**ASSIGNMENT:** The records that follow must be transcribed in full, without any change.

** MATERIAL PROVIDED follows **

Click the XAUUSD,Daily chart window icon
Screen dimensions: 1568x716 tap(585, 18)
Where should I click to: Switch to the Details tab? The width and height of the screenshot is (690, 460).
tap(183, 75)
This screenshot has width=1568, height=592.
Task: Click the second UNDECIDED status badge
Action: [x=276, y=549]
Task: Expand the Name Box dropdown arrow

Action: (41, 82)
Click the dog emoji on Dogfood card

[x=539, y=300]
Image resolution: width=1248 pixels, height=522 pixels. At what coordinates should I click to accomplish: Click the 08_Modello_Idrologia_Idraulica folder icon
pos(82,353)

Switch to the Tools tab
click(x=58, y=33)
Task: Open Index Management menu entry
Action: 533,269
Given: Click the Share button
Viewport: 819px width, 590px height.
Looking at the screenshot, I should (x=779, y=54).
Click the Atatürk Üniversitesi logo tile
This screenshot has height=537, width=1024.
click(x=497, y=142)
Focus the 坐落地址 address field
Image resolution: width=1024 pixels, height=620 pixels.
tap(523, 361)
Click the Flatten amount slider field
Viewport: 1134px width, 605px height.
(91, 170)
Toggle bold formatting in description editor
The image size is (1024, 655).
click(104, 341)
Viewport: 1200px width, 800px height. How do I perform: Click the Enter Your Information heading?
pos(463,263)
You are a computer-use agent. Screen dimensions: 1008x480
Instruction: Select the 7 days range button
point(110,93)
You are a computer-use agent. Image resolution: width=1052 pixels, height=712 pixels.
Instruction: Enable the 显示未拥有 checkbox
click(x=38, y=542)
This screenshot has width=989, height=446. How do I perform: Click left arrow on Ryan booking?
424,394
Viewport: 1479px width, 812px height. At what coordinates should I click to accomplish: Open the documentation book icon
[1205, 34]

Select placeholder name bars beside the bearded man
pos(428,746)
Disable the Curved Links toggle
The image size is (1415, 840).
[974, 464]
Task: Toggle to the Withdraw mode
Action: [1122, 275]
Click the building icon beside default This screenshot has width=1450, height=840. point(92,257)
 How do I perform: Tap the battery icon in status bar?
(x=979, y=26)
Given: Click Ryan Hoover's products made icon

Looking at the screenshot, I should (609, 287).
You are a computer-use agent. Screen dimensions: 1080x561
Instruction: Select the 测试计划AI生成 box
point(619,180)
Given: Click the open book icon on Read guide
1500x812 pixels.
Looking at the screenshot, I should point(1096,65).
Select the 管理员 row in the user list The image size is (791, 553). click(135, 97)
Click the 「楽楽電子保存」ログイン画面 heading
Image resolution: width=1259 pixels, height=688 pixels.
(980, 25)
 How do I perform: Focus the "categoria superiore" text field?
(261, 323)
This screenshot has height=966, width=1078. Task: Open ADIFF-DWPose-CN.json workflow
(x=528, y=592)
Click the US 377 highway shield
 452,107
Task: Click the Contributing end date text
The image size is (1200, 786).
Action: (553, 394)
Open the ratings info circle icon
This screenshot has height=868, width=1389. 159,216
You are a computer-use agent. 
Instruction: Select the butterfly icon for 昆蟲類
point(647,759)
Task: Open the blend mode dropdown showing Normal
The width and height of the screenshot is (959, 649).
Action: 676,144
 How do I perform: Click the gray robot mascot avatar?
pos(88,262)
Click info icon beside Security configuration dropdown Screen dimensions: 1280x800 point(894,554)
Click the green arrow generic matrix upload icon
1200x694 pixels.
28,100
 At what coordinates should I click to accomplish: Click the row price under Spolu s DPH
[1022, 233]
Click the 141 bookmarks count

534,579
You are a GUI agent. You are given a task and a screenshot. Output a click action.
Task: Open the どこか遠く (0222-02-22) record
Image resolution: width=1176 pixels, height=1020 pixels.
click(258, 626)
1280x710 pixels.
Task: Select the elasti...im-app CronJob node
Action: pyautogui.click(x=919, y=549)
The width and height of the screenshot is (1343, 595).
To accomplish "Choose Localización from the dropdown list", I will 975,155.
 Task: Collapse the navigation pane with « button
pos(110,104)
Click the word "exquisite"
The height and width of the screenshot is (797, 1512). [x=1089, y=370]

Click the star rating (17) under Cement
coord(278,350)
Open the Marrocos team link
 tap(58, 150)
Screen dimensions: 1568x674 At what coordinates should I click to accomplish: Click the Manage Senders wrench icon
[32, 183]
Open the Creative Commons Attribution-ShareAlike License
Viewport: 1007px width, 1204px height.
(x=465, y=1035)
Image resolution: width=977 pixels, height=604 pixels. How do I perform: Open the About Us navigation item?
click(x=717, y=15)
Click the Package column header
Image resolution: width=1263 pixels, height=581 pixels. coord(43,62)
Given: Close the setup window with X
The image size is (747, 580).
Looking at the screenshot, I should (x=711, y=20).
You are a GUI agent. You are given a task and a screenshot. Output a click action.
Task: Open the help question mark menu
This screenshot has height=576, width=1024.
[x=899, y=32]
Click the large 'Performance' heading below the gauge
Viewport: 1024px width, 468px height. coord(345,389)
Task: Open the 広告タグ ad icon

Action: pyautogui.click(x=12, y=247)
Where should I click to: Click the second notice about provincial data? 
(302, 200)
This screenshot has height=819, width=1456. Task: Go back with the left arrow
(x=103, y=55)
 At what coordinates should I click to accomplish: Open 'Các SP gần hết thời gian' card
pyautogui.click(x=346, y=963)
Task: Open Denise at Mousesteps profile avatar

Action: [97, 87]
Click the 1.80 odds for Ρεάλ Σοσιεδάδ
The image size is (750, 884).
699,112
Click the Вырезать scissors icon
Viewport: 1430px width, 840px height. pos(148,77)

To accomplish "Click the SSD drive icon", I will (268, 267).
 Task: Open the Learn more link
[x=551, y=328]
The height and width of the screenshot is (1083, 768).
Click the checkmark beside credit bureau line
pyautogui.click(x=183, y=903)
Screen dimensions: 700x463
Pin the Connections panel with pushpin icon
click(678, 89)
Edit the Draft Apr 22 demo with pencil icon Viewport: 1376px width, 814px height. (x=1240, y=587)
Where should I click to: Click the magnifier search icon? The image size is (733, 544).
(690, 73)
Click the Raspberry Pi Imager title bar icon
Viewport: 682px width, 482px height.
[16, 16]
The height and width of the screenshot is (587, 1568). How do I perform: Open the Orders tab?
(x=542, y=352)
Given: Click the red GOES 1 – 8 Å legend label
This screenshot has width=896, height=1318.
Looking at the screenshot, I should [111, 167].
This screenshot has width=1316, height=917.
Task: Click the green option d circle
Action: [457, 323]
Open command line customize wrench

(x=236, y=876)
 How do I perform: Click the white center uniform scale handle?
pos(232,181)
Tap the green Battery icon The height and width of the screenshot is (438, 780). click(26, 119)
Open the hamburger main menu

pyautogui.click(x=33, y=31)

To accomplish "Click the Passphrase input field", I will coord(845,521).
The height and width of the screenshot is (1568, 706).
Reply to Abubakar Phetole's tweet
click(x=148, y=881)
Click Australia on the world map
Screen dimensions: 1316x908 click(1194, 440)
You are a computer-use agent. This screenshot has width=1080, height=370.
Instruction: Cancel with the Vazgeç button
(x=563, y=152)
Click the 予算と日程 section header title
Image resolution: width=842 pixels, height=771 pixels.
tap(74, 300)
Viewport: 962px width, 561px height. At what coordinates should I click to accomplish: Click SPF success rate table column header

** End of MATERIAL PROVIDED **

**SOLUTION TO THE EXERCISE:**
Click the XAUUSD,Daily chart window icon
Screen dimensions: 1568x716 tap(585, 18)
Where should I click to: Switch to the Details tab? The width and height of the screenshot is (690, 460).
tap(183, 75)
This screenshot has width=1568, height=592.
Task: Click the second UNDECIDED status badge
Action: [x=276, y=549]
Task: Expand the Name Box dropdown arrow

Action: (41, 82)
Click the dog emoji on Dogfood card

[x=539, y=300]
Image resolution: width=1248 pixels, height=522 pixels. At what coordinates should I click to accomplish: Click the 08_Modello_Idrologia_Idraulica folder icon
pos(82,353)

Switch to the Tools tab
click(x=58, y=33)
Task: Open Index Management menu entry
Action: 533,269
Given: Click the Share button
Viewport: 819px width, 590px height.
Looking at the screenshot, I should (x=779, y=54).
Click the Atatürk Üniversitesi logo tile
This screenshot has height=537, width=1024.
click(x=497, y=142)
Focus the 坐落地址 address field
Image resolution: width=1024 pixels, height=620 pixels.
tap(523, 361)
Click the Flatten amount slider field
Viewport: 1134px width, 605px height.
(91, 170)
Toggle bold formatting in description editor
The image size is (1024, 655).
click(104, 341)
Viewport: 1200px width, 800px height. How do I perform: Click the Enter Your Information heading?
pos(463,263)
You are a computer-use agent. Screen dimensions: 1008x480
Instruction: Select the 7 days range button
point(110,93)
You are a computer-use agent. Image resolution: width=1052 pixels, height=712 pixels.
Instruction: Enable the 显示未拥有 checkbox
click(x=38, y=542)
This screenshot has width=989, height=446. How do I perform: Click left arrow on Ryan booking?
424,394
Viewport: 1479px width, 812px height. At what coordinates should I click to accomplish: Open the documentation book icon
[1205, 34]

Select placeholder name bars beside the bearded man
pos(428,746)
Disable the Curved Links toggle
The image size is (1415, 840).
[974, 464]
Task: Toggle to the Withdraw mode
Action: [1122, 275]
Click the building icon beside default This screenshot has width=1450, height=840. point(92,257)
 How do I perform: Tap the battery icon in status bar?
(x=979, y=26)
Given: Click Ryan Hoover's products made icon

Looking at the screenshot, I should (609, 287).
You are a computer-use agent. Screen dimensions: 1080x561
Instruction: Select the 测试计划AI生成 box
point(619,180)
Given: Click the open book icon on Read guide
1500x812 pixels.
Looking at the screenshot, I should point(1096,65).
Select the 管理员 row in the user list The image size is (791, 553). click(135, 97)
Click the 「楽楽電子保存」ログイン画面 heading
Image resolution: width=1259 pixels, height=688 pixels.
(980, 25)
 How do I perform: Focus the "categoria superiore" text field?
(261, 323)
This screenshot has height=966, width=1078. Task: Open ADIFF-DWPose-CN.json workflow
(x=528, y=592)
Click the US 377 highway shield
 452,107
Task: Click the Contributing end date text
The image size is (1200, 786).
Action: (553, 394)
Open the ratings info circle icon
This screenshot has height=868, width=1389. 159,216
You are a computer-use agent. 
Instruction: Select the butterfly icon for 昆蟲類
point(647,759)
Task: Open the blend mode dropdown showing Normal
The width and height of the screenshot is (959, 649).
Action: 676,144
 How do I perform: Click the gray robot mascot avatar?
pos(88,262)
Click info icon beside Security configuration dropdown Screen dimensions: 1280x800 point(894,554)
Click the green arrow generic matrix upload icon
1200x694 pixels.
28,100
 At what coordinates should I click to accomplish: Click the row price under Spolu s DPH
[1022, 233]
Click the 141 bookmarks count

534,579
You are a GUI agent. You are given a task and a screenshot. Output a click action.
Task: Open the どこか遠く (0222-02-22) record
Image resolution: width=1176 pixels, height=1020 pixels.
click(258, 626)
1280x710 pixels.
Task: Select the elasti...im-app CronJob node
Action: pyautogui.click(x=919, y=549)
The width and height of the screenshot is (1343, 595).
To accomplish "Choose Localización from the dropdown list", I will 975,155.
 Task: Collapse the navigation pane with « button
pos(110,104)
Click the word "exquisite"
The height and width of the screenshot is (797, 1512). [x=1089, y=370]

Click the star rating (17) under Cement
coord(278,350)
Open the Marrocos team link
 tap(58, 150)
Screen dimensions: 1568x674 At what coordinates should I click to accomplish: Click the Manage Senders wrench icon
[32, 183]
Open the Creative Commons Attribution-ShareAlike License
Viewport: 1007px width, 1204px height.
(x=465, y=1035)
Image resolution: width=977 pixels, height=604 pixels. How do I perform: Open the About Us navigation item?
click(x=717, y=15)
Click the Package column header
Image resolution: width=1263 pixels, height=581 pixels. coord(43,62)
Given: Close the setup window with X
The image size is (747, 580).
Looking at the screenshot, I should (x=711, y=20).
You are a GUI agent. You are given a task and a screenshot. Output a click action.
Task: Open the help question mark menu
This screenshot has height=576, width=1024.
[x=899, y=32]
Click the large 'Performance' heading below the gauge
Viewport: 1024px width, 468px height. coord(345,389)
Task: Open the 広告タグ ad icon

Action: pyautogui.click(x=12, y=247)
Where should I click to: Click the second notice about provincial data? 
(302, 200)
This screenshot has height=819, width=1456. Task: Go back with the left arrow
(x=103, y=55)
 At what coordinates should I click to accomplish: Open 'Các SP gần hết thời gian' card
pyautogui.click(x=346, y=963)
Task: Open Denise at Mousesteps profile avatar

Action: [97, 87]
Click the 1.80 odds for Ρεάλ Σοσιεδάδ
The image size is (750, 884).
699,112
Click the Вырезать scissors icon
Viewport: 1430px width, 840px height. pos(148,77)

To accomplish "Click the SSD drive icon", I will (268, 267).
 Task: Open the Learn more link
[x=551, y=328]
The height and width of the screenshot is (1083, 768).
Click the checkmark beside credit bureau line
pyautogui.click(x=183, y=903)
Screen dimensions: 700x463
Pin the Connections panel with pushpin icon
click(678, 89)
Edit the Draft Apr 22 demo with pencil icon Viewport: 1376px width, 814px height. (x=1240, y=587)
Where should I click to: Click the magnifier search icon? The image size is (733, 544).
(690, 73)
Click the Raspberry Pi Imager title bar icon
Viewport: 682px width, 482px height.
[16, 16]
The height and width of the screenshot is (587, 1568). How do I perform: Open the Orders tab?
(x=542, y=352)
Given: Click the red GOES 1 – 8 Å legend label
This screenshot has width=896, height=1318.
Looking at the screenshot, I should [111, 167].
This screenshot has width=1316, height=917.
Task: Click the green option d circle
Action: [457, 323]
Open command line customize wrench

(x=236, y=876)
 How do I perform: Click the white center uniform scale handle?
pos(232,181)
Tap the green Battery icon The height and width of the screenshot is (438, 780). click(26, 119)
Open the hamburger main menu

pyautogui.click(x=33, y=31)

To accomplish "Click the Passphrase input field", I will coord(845,521).
The height and width of the screenshot is (1568, 706).
Reply to Abubakar Phetole's tweet
click(x=148, y=881)
Click Australia on the world map
Screen dimensions: 1316x908 click(1194, 440)
You are a computer-use agent. This screenshot has width=1080, height=370.
Instruction: Cancel with the Vazgeç button
(x=563, y=152)
Click the 予算と日程 section header title
Image resolution: width=842 pixels, height=771 pixels.
tap(74, 300)
Viewport: 962px width, 561px height. At what coordinates should I click to accomplish: Click SPF success rate table column header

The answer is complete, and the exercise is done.